> **Directions**:
When a record contains an image, skip the image and retype the rest of that record exactly.

> **Supplied records**:

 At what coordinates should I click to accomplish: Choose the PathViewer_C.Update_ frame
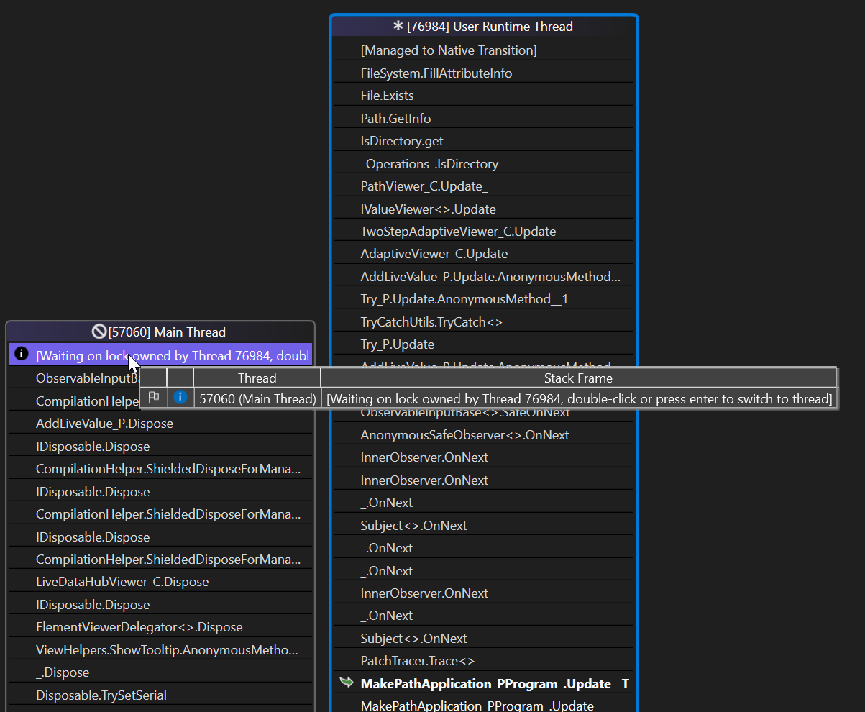coord(424,186)
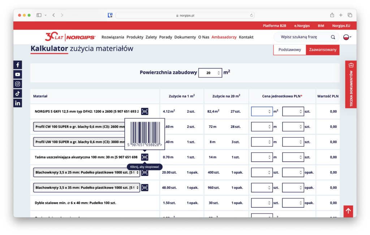Screen dimensions: 370x235
Task: Expand the Profil UW 100 SUPER dropdown
Action: coord(79,142)
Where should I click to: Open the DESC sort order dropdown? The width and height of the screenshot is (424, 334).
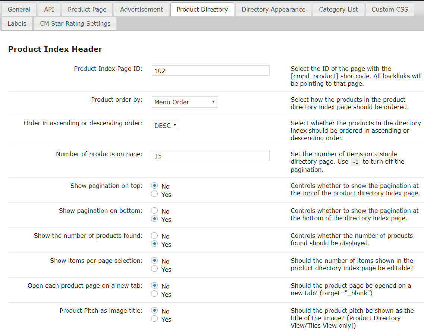click(165, 126)
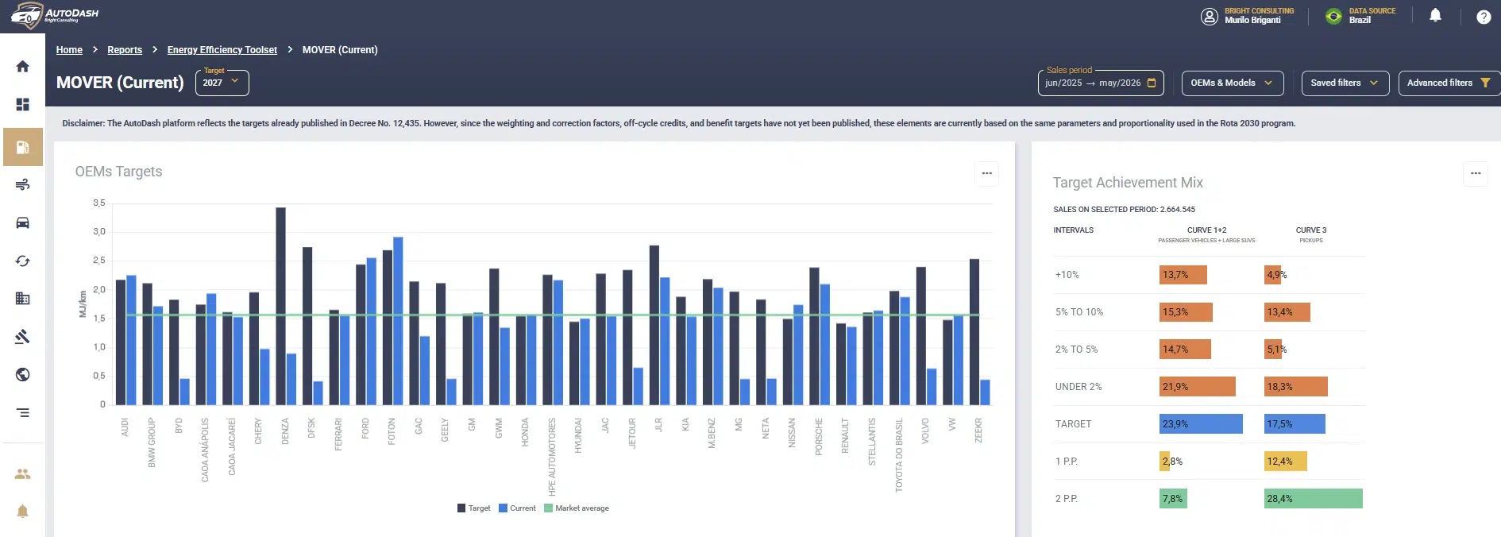Open the OEMs & Models dropdown
Viewport: 1501px width, 537px height.
[x=1233, y=83]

> **Solution for this problem**:
 At what coordinates should I click to accomplish: Choose the PathViewer_C.Update_ frame
coord(424,186)
Screen dimensions: 370x235
Task: Expand the Profil UW 100 SUPER dropdown
Action: coord(79,142)
Where should I click to: Open the DESC sort order dropdown? The width and height of the screenshot is (424, 334).
click(165, 126)
Open the OEMs & Models dropdown
Viewport: 1501px width, 537px height.
[x=1233, y=83]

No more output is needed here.